The doorbell rings and Mr. Fanst enters and says he's taking Amber out, as they've been dating each other for eight months now. It is revealed that Whalen and Davis were trying to enter the Omega Fraternity, but they've both been dismissed by Mr. Fanst. In the end, they order take out and eat at their place.

== Cast ==
- Nick Grace as Davis
- Jeremy Sless as Whalen
- Alexandra Miles as Amber
- Zack Kozlow as Mr. Fanst
- Kaia Placa as Coffee Shop Girl

== Reception ==
===Critical response ===
On Rotten Tomatoes it has a score of 75% based on reviews from 8 critics. The film also received a 9-out-of-10 score from Film Threat which called it "A delightful, very humorous tale expertly brought to life by a talented cast and crew.

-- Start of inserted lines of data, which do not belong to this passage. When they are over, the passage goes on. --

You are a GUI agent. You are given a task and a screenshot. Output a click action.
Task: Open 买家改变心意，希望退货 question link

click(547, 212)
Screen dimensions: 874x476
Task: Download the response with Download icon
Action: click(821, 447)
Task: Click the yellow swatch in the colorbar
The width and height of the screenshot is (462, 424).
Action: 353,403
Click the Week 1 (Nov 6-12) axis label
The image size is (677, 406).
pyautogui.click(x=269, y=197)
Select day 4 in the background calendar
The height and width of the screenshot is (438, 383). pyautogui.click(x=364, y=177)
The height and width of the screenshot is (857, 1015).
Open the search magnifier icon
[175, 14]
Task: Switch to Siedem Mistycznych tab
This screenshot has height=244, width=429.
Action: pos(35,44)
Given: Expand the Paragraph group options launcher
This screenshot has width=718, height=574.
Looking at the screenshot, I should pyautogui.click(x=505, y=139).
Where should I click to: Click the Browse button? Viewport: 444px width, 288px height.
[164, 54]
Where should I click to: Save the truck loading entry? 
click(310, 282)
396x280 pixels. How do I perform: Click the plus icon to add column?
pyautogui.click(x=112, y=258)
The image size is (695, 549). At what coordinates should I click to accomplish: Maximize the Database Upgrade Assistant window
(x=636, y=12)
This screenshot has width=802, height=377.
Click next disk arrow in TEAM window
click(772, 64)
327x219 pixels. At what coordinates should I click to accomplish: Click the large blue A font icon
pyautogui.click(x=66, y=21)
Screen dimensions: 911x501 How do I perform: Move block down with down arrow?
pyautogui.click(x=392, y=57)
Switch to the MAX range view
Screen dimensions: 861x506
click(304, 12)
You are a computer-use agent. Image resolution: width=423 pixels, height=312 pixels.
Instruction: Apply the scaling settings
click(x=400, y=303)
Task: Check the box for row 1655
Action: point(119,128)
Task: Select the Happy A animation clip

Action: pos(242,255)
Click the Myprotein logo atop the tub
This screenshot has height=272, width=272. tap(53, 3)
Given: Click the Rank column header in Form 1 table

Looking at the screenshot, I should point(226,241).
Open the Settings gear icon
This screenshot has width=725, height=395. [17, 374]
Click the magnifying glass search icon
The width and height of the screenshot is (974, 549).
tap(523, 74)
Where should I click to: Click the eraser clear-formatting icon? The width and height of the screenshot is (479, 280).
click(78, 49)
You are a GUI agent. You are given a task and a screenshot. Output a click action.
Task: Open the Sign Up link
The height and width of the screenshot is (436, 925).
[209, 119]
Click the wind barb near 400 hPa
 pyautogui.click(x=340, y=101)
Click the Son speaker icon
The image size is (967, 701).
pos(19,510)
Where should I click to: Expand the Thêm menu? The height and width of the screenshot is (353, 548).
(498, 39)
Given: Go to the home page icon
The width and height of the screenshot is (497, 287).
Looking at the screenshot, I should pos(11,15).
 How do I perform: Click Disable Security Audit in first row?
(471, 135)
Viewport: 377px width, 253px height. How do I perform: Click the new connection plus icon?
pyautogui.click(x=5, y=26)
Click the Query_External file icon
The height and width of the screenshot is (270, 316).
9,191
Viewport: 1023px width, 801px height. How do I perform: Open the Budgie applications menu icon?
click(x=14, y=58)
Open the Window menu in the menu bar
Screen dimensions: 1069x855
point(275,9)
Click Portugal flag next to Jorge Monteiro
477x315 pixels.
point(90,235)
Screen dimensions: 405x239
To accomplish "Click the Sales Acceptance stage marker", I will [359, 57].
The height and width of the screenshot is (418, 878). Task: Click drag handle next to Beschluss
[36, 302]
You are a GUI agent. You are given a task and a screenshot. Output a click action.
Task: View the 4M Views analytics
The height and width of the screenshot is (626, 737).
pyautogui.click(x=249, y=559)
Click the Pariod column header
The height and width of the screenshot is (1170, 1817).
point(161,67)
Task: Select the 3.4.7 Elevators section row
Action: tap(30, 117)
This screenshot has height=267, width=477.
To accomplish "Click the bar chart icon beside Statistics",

Plus, the ending is too perfect for words!" and four-stars from MovieReviews101 which said "Amazing creativity! Proves you can make great entertainment on a micro-budget!".

=== Accolades ===
- WINNER - Best Feature Film -- 2021 Reel Comedy Fest (United States).
- WINNER - Best Feature Film -- 2021 Rome International Movie Awards (Italy).
- WINNER - Best Feature Film -- 2021 Poor Life Choices Comedy Film Festival (United States).
- WINNER - Best Comedy Feature -- 2021 Hong Kong Indie Film Festival (Hong Kong).
- WINNER - Best Comedy Feature -- 2021 Midwest Action Fest film festival (United States).
- WINNER - Best Comedy Feature -- 2021 Kyiv Film Festival (Ukraine).
- WINNER - Best First Time Feature -- 2021 Philadelphia Independent Film Festival (United States).
- WINNER - Best Feature Film Silver -- 2021 Dark Comedy Film Festival (United States).
- WINNER - Best Feature Film, Made For Less Than $5000 -- Monkey Bread Tree Film Awards (United Kingdom).
- WINNER - Best Midnight Film -- 2021 Cult Critic Movie Awards (India).
- WINNER - Best Narrative Feature Silver -- 2021 Virgin Spring Cinefest (India).
- WINNER - Best Actor, Jeremy Sless -- 2021 Reel Comedy Fest film festival (United States).
- FINALIST - Best Director -- 2021 Lit Laughs International Comedy Film Festival (United Kingdom).
- FINALIST - Best Feature -- 2021 Lit Laughs International Comedy Film Festival (United Kingdom).
- FINALIST - Best Feature -- 2021 Vancouver Independent Film Festival (Canada).
- SEMI-FINALIST - Best Feature -- 2021 GELOS Comedy Film Festival (Russia).
- NOMINEE - Best Director -- 2021 Maverick Movie Awards (United States).
- NOMINEE - Best Directorial Debut -- 2021 ME Film Festival (United States).
- NOMINEE - Best Ensemble Performance -- 2021 Maverick Movie Awards (United States).
- NOMINEE - Best Actor, Nick Grace -- 2021 Reel Comedy Fest film festival (United States).
- NOMINEE - Best Editing -- 2021 Reel Comedy Fest film festival (United States).
- NOMINEE - Best Editing -- 2021 Maverick Movie Awards (United States).
- NOMINEE - Best Music -- 2021 Maverick Movie Awards (United States).
- OFFICIAL SELECTION -- 2021 New York Flash Film Festival (United States).
- OFFICIAL SELECTION -- 2021 CKF International Film Festival (United Kingdom)
- OFFICIAL SELECTION -- 2021 Toronto Independent Film Festival of Cift (Canada).
- OFFICIAL SELECTION -- 2021 Kansas City FilmFest International (United States).
- OFFICIAL SELECTION -- 2021 Austin International Art Festival (United States).
- OFFICIAL SELECTION -- 2021 Calgary Independent Film Festival (Canada).
- OFFICIAL SELECTION -- 2021 Malibu Film Festival (United States.)
- OFFICIAL SELECTION -- 2021 Maracay International Film & Video Festival (Venezuela).
- OFFICIAL SELECTION -- 2021 Spring Grove Caledonia Film Festival (United States).
- OFFICIAL SELECTION -- 2021 Arpa International Film Festival (United States).